In turn, ‘joint estate’ is defined in s 1 of the MPA as
‘the joint estate of a husband and a wife
married in community
of property.’  A joint estate, in terms of the MPA, thus
exists between spouses whilst the marriage,
subject to the property
regime of community of property, subsists.  I agree with Ms
Rosenberg SC’s submission that s
15 of the MPA generally
operates stante matrimonio.
[16]
I can see no reason why s 15(9)(b) of the MPA should be treated any
differently.  The provisions of s 15 of the MPA must
be read in
their entire context within the purpose of Chapter III, dealing
specifically with marriages in community of property,
of the MPA.
My view that s 15 of the MPA, in toto, deals with the situation
stante matrimonio, is fortified if regard is
had to s 15(1) in
conjunction of s 15(9)(b) of the MPA where reference is made in both
subsections to, inter alia, subs (2) and
(3).
[17]
Being of the view that s 15 of the MPA deals with the situation
stante matrimonio, I now turn to deal with s 15(9)(b) of the
MPA as
relied upon by the applicant during argument before me.  Section
15(9)(b) of the MPA allows for an adjustment to be
effected upon the
division of the joint estate where a spouse commits an act or acts
contrary to subs 15(2) or (3) of the MPA and
the joint estate suffers
a loss as a result of that transaction.  The applicant submits
that the words ‘an adjustment
shall be effected. . .upon the
division of the joint estate’ means that the adjustment must be
made at the time that the
joint estate is actually divided by the
receiver and liquidator.  The respondent submits that the court,
upon the granting
of a decree of divorce, only ordered a division of
the joint estate and nothing more.  Accordingly, the receiver
and liquidator
cannot make any adjustment as contemplated by s
15(9)(b) of the MPA.
[18]
Upon first blush I was of the view that a judicial exposition of the
meaning of ‘division of the joint estate’
as it appears
in s 15(9)(b) of the MPA is necessary in relation to the common law
understanding of the termination of the community
of property.
No doubt it would have been an interesting and intricate exposition
as, with my initial research into the issue,
there is no clear nor
easy answer.

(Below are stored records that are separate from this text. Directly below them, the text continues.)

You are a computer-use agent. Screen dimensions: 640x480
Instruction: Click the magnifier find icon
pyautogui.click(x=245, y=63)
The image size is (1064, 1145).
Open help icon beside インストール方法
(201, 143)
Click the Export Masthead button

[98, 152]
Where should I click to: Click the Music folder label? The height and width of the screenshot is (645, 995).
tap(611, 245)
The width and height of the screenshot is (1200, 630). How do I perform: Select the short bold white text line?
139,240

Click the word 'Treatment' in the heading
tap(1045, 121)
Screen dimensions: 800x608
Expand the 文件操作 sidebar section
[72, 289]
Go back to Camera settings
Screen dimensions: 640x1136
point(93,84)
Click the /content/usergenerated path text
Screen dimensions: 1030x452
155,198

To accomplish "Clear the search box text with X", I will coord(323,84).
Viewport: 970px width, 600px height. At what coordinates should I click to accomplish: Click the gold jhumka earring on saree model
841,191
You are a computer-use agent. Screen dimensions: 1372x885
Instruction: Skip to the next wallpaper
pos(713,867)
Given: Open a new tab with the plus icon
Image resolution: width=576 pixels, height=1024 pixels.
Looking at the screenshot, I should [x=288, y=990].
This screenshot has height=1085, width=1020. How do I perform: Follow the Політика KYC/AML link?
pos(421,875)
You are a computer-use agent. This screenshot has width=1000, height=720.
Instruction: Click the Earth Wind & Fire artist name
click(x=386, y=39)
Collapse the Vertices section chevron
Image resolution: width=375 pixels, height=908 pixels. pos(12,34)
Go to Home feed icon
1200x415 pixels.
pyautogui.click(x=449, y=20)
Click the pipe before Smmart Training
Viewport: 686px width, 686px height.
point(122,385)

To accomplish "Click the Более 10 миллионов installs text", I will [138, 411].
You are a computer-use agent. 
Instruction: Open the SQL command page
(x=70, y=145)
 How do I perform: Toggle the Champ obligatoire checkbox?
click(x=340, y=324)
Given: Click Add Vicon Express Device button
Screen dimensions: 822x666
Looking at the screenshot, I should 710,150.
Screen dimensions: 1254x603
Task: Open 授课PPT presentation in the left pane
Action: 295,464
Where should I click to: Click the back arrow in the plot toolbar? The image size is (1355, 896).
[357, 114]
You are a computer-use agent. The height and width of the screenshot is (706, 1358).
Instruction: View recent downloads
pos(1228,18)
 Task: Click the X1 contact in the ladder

However, upon reflection this is not necessary.
Firstly, the court has a wide discretion
to appoint a receiver and
liquidator
[13]
. However, the
court does not have a discretion to grant wide-ranging powers to a
receiver and liquidator. Section 15(9)(b) of the
MPA requires, in
order to impugn a transaction, a finding on whether a spouse knew or
reasonably ought to have known that he will
probably not obtain the
necessary consent.  Reasonableness and probabilities are both
legal terminologies and will require
judicial scrutiny and
pronouncement based on pleaded facts and evidence led.
Secondly, s 15(9)(b) has a further jurisdictional
aspect to it,
namely the estate must have suffered a loss.  This will also
require the pleading of facts in relation thereto
and the leading of
evidence to prove the loss.  Surely the receiver and liquidator
cannot be expected to receive evidence
on this issue and make a
finding of fact on a balance of probabilities.  The first
difficulty that I foresee in this regard
is that the respondent’s
complaint against the appointment of a receiver and liquidator
selected by the applicant may then
not be completely without merit.
The second difficulty that I foresee is much in line with the
difficulties enunciated by
Wallis JA in the
Morar
judgment
[14]
.
Thirdly, and peculiar to this application, the applicant is wholly
silent on whether the joint estate suffered a loss.
The
applicant alleges that the respondent’s alleged ex-girlfriend
benefitted from the joint estate.  This is, however,
not the
test.  The test is whether the joint-estate suffered a loss.
[19]
It is the duty of the receiver and liquidator to receive the assets
and liabilities of the joint estate, liquidate same and
distribute
the free residue to the parties.  What the receiver and
liquidator, in such circumstances do, is to attend to the
modus of
giving effect to the court order of division of the joint estate.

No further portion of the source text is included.